Goal of the exercise:
List all lines of the data that include the string "zoom".

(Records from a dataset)
::::
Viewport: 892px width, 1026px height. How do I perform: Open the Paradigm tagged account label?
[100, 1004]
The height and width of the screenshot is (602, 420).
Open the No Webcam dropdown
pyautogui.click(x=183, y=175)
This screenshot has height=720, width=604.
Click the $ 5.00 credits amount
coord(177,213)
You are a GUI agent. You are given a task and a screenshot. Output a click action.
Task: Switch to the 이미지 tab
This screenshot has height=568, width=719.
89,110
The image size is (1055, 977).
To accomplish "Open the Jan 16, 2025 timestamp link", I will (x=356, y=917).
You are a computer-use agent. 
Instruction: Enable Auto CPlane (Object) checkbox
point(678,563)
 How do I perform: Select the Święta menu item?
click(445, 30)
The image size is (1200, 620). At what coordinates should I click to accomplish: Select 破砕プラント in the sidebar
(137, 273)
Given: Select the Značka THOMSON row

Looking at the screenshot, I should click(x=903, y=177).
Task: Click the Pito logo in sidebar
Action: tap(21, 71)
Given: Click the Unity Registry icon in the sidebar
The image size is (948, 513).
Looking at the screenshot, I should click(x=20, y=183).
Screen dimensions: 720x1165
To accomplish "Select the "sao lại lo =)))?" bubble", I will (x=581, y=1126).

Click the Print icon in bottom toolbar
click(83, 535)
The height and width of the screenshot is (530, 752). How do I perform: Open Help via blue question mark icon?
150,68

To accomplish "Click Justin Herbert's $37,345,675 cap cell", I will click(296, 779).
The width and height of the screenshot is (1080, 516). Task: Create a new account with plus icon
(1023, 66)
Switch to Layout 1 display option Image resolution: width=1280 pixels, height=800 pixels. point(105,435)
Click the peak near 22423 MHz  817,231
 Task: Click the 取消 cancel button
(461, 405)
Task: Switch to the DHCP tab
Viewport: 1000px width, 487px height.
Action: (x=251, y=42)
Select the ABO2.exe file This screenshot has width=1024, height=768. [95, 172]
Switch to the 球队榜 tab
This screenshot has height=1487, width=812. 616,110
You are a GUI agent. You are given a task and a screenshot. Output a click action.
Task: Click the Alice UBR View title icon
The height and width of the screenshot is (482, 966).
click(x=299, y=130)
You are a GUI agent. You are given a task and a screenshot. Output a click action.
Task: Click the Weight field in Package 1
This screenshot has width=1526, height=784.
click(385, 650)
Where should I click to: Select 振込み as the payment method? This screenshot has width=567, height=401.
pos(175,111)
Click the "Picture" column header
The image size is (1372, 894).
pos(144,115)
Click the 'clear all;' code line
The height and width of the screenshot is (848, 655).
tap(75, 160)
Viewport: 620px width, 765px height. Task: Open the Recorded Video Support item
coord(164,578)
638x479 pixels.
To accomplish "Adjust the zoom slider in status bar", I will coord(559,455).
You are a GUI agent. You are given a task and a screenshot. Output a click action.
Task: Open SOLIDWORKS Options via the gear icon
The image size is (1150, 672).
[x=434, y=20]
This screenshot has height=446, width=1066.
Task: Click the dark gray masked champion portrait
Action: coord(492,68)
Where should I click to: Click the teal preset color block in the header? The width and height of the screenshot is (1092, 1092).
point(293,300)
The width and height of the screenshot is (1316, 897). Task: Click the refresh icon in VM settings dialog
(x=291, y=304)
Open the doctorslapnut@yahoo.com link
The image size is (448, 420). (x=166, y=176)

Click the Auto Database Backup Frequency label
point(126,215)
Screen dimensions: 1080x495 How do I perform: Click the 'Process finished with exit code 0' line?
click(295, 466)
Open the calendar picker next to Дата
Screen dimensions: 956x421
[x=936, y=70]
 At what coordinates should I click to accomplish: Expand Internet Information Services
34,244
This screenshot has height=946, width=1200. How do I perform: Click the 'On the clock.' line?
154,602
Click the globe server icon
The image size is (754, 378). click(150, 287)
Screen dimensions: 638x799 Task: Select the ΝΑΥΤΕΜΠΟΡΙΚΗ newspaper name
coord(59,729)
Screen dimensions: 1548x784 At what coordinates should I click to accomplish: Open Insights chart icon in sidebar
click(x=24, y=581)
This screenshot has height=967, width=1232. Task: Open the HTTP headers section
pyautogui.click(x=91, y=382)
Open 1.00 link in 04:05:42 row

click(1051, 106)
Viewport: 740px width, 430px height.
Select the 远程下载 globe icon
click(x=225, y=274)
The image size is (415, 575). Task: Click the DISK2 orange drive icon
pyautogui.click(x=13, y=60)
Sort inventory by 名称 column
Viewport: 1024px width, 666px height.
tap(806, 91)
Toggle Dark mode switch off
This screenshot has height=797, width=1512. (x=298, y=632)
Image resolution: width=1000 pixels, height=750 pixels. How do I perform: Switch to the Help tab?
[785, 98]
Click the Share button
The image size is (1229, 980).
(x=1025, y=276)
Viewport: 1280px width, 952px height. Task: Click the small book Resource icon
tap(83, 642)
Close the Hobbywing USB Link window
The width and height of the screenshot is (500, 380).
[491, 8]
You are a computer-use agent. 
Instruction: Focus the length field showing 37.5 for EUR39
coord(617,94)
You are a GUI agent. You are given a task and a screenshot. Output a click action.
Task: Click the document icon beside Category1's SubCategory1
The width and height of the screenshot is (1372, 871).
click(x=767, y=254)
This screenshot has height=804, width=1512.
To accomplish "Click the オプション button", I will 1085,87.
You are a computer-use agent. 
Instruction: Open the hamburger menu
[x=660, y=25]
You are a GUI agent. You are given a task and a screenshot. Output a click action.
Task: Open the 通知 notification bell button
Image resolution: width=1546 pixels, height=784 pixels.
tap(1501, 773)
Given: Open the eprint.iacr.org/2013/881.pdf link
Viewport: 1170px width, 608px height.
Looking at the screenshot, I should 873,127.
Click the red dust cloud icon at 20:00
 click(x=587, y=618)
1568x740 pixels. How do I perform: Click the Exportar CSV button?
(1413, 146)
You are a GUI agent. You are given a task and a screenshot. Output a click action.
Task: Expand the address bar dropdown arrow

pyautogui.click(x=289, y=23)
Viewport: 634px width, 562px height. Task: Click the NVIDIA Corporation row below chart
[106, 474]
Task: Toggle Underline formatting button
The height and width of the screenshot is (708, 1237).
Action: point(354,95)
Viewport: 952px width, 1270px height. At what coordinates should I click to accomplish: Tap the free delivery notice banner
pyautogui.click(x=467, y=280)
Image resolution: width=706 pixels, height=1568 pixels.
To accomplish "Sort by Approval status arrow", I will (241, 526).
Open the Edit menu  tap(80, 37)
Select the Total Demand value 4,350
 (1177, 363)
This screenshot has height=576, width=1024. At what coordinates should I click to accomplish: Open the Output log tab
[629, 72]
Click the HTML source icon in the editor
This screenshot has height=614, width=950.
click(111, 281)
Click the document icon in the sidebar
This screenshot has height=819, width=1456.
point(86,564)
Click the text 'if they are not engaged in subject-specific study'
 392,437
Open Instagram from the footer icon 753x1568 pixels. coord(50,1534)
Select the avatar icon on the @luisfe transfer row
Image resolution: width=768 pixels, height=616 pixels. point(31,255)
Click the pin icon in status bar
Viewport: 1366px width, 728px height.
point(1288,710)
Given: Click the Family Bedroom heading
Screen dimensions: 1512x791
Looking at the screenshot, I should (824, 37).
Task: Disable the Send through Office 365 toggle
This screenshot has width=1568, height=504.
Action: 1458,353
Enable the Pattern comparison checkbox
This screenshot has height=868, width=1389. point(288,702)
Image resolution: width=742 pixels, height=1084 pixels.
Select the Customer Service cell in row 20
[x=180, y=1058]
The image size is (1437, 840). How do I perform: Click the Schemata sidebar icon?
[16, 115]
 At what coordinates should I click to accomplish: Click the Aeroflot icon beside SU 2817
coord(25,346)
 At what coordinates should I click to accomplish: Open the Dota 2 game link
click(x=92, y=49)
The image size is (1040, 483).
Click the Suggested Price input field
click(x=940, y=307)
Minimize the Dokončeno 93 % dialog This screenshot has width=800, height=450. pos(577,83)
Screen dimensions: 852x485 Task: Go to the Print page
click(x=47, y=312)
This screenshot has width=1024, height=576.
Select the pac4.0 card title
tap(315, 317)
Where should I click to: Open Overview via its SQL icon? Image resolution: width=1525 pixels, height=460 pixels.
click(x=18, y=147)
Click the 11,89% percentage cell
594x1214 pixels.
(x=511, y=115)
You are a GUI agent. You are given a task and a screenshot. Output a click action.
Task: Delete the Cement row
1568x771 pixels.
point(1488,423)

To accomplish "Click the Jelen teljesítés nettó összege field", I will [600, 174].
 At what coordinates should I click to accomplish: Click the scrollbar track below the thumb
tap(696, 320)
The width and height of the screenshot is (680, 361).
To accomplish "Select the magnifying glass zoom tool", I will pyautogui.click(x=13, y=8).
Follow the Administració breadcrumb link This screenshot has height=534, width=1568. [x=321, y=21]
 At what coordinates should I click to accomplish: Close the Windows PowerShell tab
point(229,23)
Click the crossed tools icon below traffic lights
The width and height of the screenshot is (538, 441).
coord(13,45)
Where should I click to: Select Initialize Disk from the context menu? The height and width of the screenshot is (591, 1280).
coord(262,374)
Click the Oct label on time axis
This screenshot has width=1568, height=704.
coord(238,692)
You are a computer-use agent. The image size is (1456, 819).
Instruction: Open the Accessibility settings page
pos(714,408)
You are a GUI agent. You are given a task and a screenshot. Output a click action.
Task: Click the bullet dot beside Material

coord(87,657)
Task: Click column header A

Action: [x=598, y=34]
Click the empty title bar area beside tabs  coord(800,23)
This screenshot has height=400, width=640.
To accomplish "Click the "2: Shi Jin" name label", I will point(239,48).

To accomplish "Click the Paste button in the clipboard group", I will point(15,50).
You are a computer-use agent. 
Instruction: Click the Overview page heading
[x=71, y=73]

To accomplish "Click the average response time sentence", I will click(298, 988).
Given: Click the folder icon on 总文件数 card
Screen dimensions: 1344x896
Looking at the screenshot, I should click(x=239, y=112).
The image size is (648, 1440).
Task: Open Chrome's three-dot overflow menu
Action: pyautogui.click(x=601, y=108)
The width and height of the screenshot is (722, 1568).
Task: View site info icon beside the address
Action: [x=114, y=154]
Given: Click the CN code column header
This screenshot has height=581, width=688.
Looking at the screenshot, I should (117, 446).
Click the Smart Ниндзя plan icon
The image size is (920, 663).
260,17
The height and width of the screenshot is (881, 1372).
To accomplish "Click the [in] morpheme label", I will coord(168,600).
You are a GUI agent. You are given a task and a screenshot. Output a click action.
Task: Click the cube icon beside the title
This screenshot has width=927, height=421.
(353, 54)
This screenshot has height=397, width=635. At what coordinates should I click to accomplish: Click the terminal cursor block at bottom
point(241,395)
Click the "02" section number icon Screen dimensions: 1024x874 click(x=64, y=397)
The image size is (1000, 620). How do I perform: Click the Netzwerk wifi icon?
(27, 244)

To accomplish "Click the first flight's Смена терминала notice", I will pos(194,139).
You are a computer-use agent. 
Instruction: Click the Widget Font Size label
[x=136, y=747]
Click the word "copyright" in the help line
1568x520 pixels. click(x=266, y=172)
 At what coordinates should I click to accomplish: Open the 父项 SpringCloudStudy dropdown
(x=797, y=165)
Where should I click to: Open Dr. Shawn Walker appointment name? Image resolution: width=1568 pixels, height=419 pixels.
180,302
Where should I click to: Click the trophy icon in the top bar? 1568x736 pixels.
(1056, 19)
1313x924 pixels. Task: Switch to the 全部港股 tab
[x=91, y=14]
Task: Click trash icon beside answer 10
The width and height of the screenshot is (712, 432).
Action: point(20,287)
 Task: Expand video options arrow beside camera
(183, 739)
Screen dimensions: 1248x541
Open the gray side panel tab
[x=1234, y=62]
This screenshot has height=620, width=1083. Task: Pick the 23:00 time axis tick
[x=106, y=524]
::::
Response box:
To accomplish "Adjust the zoom slider in status bar", I will coord(559,455).
To accomplish "Select the magnifying glass zoom tool", I will pyautogui.click(x=13, y=8).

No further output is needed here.